» Source material:
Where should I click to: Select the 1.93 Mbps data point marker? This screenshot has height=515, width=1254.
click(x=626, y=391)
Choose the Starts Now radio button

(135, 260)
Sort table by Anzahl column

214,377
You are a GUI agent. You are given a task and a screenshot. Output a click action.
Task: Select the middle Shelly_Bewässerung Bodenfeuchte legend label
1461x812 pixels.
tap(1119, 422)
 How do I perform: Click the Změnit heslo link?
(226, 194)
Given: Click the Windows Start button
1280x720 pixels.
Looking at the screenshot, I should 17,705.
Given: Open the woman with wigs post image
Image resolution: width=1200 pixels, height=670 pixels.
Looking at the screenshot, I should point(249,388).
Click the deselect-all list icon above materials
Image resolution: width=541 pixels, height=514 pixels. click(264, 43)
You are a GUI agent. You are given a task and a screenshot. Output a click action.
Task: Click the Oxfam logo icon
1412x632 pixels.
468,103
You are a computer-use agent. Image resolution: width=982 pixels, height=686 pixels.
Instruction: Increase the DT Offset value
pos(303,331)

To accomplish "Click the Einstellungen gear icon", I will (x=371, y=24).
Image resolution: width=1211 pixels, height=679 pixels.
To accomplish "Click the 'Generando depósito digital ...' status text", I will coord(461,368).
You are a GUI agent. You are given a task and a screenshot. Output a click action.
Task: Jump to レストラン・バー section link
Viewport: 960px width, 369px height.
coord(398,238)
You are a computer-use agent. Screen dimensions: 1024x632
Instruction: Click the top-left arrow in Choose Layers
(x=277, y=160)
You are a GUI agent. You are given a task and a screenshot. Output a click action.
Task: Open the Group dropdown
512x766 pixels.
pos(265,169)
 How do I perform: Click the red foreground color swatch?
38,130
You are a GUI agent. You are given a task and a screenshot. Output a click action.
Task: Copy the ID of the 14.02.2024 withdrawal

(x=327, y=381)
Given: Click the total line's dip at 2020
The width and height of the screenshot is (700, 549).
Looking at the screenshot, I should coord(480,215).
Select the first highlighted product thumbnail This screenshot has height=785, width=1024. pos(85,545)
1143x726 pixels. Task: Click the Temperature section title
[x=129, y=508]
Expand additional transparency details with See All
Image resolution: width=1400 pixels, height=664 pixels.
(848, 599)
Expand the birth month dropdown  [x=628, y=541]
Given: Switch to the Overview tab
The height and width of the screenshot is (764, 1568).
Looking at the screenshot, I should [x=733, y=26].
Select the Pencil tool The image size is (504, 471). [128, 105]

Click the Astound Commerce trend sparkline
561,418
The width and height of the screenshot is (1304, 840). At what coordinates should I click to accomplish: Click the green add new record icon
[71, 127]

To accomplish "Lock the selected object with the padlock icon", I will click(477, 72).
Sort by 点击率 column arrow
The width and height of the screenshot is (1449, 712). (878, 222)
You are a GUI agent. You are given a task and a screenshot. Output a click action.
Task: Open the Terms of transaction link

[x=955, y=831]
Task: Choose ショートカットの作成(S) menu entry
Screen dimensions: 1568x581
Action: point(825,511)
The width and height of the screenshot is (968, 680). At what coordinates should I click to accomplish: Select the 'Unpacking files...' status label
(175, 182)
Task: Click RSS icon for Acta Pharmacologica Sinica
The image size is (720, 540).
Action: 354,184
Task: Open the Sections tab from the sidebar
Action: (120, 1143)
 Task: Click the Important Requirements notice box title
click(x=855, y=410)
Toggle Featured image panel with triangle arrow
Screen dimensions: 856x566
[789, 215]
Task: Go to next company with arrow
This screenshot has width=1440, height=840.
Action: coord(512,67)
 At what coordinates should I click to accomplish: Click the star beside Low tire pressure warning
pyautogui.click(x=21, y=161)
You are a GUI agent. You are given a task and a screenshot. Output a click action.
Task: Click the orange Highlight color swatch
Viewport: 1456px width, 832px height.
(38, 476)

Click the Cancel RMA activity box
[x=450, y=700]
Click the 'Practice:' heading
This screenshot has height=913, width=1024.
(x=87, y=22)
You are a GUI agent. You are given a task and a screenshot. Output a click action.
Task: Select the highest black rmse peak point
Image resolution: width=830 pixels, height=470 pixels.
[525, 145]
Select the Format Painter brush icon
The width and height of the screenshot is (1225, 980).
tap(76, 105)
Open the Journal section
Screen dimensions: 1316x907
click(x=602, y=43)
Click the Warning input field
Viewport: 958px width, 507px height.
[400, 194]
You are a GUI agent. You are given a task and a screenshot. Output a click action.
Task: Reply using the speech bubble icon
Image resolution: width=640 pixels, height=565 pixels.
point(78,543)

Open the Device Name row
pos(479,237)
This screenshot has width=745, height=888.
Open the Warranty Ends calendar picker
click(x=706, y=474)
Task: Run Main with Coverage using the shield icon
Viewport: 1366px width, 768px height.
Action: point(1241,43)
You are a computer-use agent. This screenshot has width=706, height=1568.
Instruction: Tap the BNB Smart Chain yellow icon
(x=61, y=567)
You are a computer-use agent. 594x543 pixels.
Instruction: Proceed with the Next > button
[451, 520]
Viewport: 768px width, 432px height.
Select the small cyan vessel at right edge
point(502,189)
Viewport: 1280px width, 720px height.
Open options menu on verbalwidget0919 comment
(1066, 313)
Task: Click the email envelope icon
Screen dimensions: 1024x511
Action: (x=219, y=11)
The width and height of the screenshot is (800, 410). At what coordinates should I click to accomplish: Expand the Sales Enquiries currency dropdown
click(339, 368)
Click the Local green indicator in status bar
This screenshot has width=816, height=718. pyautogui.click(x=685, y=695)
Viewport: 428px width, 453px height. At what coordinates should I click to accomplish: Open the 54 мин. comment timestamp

» What you will do: Using the listing above, locate the lines that hold "computer" and copy each one.

» Answer box:
You are a computer-use agent. Image resolution: width=982 pixels, height=686 pixels.
You are a computer-use agent. Screen dimensions: 1024x632
You are a computer-use agent. This screenshot has width=706, height=1568.
You are a computer-use agent. 594x543 pixels.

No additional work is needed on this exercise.